● STATED PROBLEM
Report every line of the data below that contains the string "subtitle", copying each such line in full. Treat the match as case-sensitive.
##########
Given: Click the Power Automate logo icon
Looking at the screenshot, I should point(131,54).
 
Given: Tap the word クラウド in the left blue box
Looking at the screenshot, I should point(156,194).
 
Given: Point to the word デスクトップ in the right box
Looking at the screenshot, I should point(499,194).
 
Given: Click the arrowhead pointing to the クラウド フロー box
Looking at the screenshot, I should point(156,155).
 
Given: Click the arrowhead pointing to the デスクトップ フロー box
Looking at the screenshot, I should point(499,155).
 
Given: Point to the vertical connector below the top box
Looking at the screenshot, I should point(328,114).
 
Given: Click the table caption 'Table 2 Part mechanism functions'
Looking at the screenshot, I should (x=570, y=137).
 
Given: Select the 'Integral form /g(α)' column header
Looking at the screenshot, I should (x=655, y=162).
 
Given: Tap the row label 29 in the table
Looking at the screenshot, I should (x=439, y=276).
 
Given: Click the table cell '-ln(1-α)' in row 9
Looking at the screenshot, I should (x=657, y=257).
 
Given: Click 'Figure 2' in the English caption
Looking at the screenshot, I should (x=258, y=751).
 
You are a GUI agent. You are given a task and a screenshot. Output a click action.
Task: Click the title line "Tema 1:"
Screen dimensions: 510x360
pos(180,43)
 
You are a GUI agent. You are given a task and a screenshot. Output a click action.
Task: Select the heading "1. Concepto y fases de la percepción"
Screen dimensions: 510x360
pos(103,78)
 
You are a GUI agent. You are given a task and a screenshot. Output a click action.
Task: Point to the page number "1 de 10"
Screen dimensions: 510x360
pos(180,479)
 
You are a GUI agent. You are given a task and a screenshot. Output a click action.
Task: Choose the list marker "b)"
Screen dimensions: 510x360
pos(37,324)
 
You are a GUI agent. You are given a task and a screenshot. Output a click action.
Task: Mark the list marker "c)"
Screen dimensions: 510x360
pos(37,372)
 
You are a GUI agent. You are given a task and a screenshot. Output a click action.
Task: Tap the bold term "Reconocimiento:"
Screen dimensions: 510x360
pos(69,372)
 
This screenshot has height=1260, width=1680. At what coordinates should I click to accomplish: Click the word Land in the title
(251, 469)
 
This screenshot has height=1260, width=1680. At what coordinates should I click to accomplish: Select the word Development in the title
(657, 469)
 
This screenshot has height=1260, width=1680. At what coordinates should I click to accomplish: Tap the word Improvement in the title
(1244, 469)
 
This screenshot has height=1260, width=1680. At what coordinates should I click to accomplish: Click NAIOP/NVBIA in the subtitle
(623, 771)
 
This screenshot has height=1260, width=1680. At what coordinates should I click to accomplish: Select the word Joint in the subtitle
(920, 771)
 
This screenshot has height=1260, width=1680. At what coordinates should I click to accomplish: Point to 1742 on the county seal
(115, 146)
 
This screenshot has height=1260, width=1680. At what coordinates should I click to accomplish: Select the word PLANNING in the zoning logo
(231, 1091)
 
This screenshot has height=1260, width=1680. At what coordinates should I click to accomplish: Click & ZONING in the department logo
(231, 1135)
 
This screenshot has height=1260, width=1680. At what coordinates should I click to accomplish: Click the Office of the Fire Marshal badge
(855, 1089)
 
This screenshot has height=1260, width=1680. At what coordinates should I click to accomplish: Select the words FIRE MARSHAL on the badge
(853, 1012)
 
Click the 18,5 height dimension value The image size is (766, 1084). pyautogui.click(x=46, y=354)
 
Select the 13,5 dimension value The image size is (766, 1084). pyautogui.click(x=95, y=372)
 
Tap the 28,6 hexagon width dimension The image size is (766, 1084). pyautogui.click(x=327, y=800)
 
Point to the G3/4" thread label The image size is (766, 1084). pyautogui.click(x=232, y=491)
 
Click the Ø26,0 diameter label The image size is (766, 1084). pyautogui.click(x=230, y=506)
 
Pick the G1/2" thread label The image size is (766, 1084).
##########
● RESPONSE TO THIS TASK
This screenshot has height=1260, width=1680. At what coordinates should I click to accomplish: Click NAIOP/NVBIA in the subtitle
This screenshot has height=1260, width=1680. At what coordinates should I click to accomplish: Select the word Joint in the subtitle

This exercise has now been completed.